_ASSIGNED TASK:_
Among the lines below, take the one holding "For every named target in this 121×2576", the one holding "Bougies (61, 1602)", and all lines between them. Set them down exactly.

_MATERIAL SUPPLIED:_

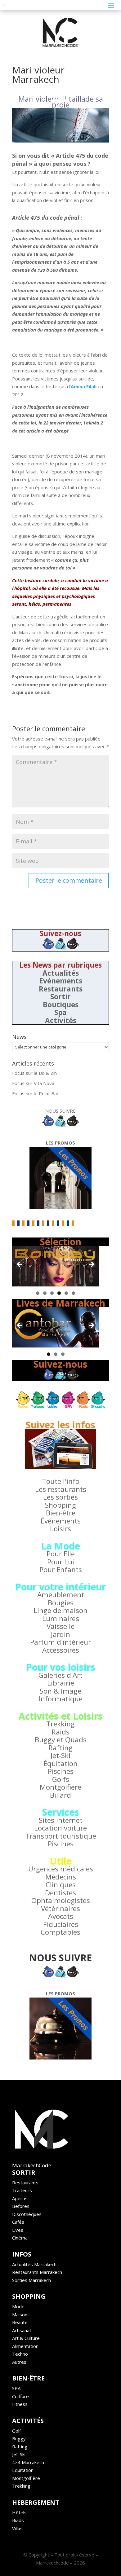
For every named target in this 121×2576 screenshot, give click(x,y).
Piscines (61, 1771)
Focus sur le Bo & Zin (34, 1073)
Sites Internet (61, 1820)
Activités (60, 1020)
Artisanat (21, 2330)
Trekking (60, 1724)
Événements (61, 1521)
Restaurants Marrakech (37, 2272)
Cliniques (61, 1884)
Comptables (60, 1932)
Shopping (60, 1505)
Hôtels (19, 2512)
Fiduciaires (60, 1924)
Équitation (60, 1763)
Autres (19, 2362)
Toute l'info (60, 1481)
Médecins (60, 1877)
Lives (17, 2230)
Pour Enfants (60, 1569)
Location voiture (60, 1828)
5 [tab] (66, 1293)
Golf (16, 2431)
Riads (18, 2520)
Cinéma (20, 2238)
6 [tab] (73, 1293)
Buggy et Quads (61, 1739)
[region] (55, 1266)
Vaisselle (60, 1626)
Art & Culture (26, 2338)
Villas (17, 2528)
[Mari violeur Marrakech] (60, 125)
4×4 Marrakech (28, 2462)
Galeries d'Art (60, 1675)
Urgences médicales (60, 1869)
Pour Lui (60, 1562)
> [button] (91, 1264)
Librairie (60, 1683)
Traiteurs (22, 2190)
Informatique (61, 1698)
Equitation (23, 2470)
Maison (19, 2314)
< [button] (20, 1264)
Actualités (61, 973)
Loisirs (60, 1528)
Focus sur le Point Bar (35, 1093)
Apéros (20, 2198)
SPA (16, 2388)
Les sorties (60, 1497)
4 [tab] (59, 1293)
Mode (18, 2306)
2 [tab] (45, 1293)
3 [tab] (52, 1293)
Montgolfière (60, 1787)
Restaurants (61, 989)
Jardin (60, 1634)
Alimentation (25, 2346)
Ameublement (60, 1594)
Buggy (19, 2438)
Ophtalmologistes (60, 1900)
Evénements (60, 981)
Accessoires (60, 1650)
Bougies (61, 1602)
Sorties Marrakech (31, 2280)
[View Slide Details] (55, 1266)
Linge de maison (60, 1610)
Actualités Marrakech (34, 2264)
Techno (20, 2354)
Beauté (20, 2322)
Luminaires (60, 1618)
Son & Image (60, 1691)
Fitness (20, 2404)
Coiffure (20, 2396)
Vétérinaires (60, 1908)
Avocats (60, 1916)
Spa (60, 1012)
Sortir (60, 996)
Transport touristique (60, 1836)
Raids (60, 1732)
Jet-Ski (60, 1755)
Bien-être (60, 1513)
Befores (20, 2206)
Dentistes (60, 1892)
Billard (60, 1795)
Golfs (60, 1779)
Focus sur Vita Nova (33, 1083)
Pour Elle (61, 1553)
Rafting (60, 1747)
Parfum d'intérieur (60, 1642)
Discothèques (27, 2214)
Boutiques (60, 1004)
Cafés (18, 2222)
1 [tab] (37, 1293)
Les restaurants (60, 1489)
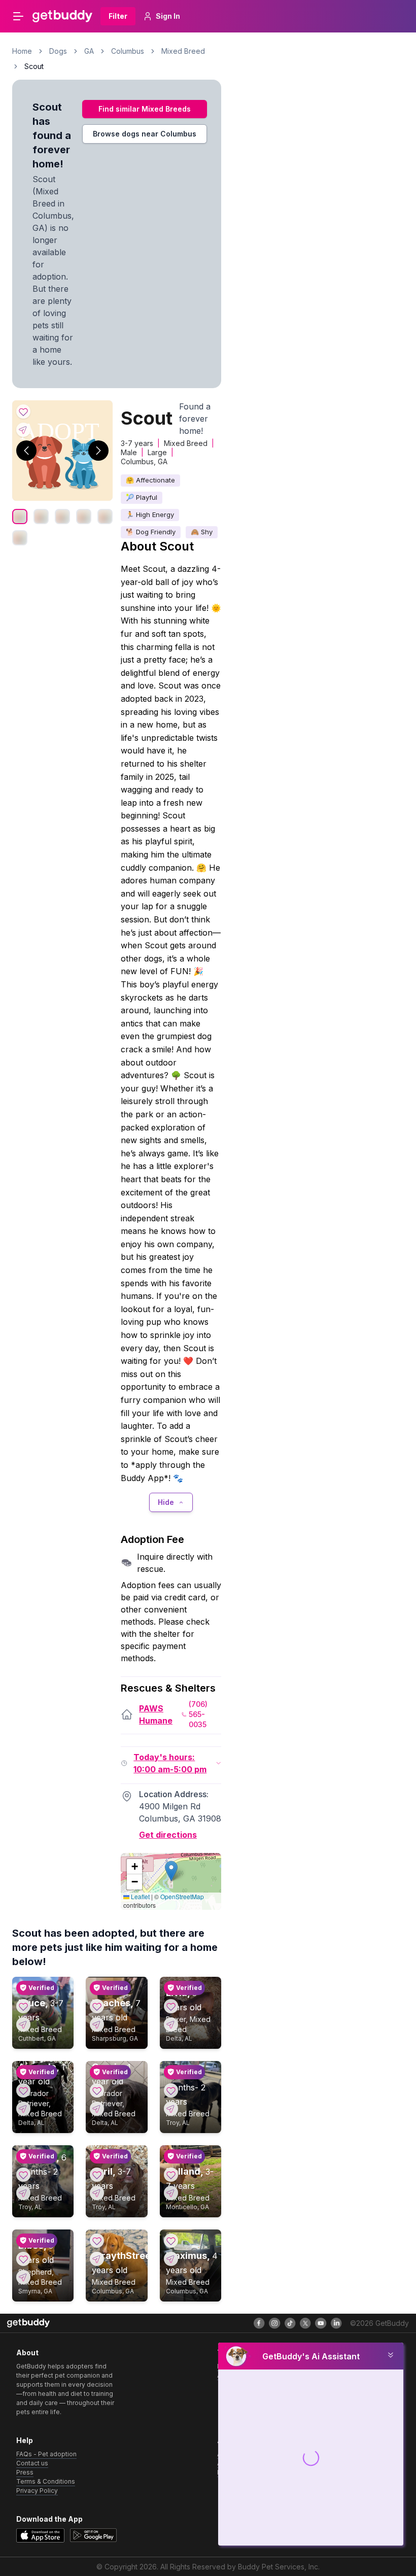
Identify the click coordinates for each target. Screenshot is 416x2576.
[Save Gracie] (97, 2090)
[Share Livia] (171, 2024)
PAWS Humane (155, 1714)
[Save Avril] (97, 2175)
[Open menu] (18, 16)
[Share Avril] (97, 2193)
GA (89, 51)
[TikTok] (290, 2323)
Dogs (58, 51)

--

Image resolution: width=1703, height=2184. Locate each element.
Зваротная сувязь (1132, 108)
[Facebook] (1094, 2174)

* * *

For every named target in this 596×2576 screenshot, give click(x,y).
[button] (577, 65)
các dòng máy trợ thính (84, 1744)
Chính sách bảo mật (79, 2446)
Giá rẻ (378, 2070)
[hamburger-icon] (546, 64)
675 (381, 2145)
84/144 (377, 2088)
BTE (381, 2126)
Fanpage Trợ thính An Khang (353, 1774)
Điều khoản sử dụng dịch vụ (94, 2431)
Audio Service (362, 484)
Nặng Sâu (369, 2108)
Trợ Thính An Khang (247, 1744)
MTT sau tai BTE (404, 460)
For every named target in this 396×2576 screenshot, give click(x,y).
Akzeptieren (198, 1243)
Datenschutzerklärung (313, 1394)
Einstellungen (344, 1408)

_RESPONSE BELOW:_
For every named target in this 121×2576 screenshot, give click(x,y).
Piscines (61, 1771)
Focus sur le Bo & Zin (34, 1073)
Sites Internet (61, 1820)
Activités (60, 1020)
Artisanat (21, 2330)
Trekking (60, 1724)
Événements (61, 1521)
Restaurants Marrakech (37, 2272)
Cliniques (61, 1884)
Comptables (60, 1932)
Shopping (60, 1505)
Hôtels (19, 2512)
Fiduciaires (60, 1924)
Équitation (60, 1763)
Autres (19, 2362)
Toute l'info (60, 1481)
Médecins (60, 1877)
Lives (17, 2230)
Pour Enfants (60, 1569)
Location voiture (60, 1828)
5 [tab] (66, 1293)
Golf (16, 2431)
Riads (18, 2520)
Cinéma (20, 2238)
6 [tab] (73, 1293)
Buggy et Quads (61, 1739)
[region] (55, 1266)
Vaisselle (60, 1626)
Art & Culture (26, 2338)
Villas (17, 2528)
[Mari violeur Marrakech] (60, 125)
4×4 Marrakech (28, 2462)
Galeries d'Art (60, 1675)
Urgences médicales (60, 1869)
Pour Lui (60, 1562)
> [button] (91, 1264)
Librairie (60, 1683)
Traiteurs (22, 2190)
Informatique (61, 1698)
Equitation (23, 2470)
Maison (19, 2314)
< [button] (20, 1264)
Actualités (61, 973)
Loisirs (60, 1528)
Focus sur le Point Bar (35, 1093)
Apéros (20, 2198)
SPA (16, 2388)
Les sorties (60, 1497)
4 [tab] (59, 1293)
Mode (18, 2306)
2 [tab] (45, 1293)
3 [tab] (52, 1293)
Montgolfière (60, 1787)
Restaurants (61, 989)
Jardin (60, 1634)
Alimentation (25, 2346)
Ameublement (60, 1594)
Buggy (19, 2438)
Ophtalmologistes (60, 1900)
Evénements (60, 981)
Accessoires (60, 1650)
Bougies (61, 1602)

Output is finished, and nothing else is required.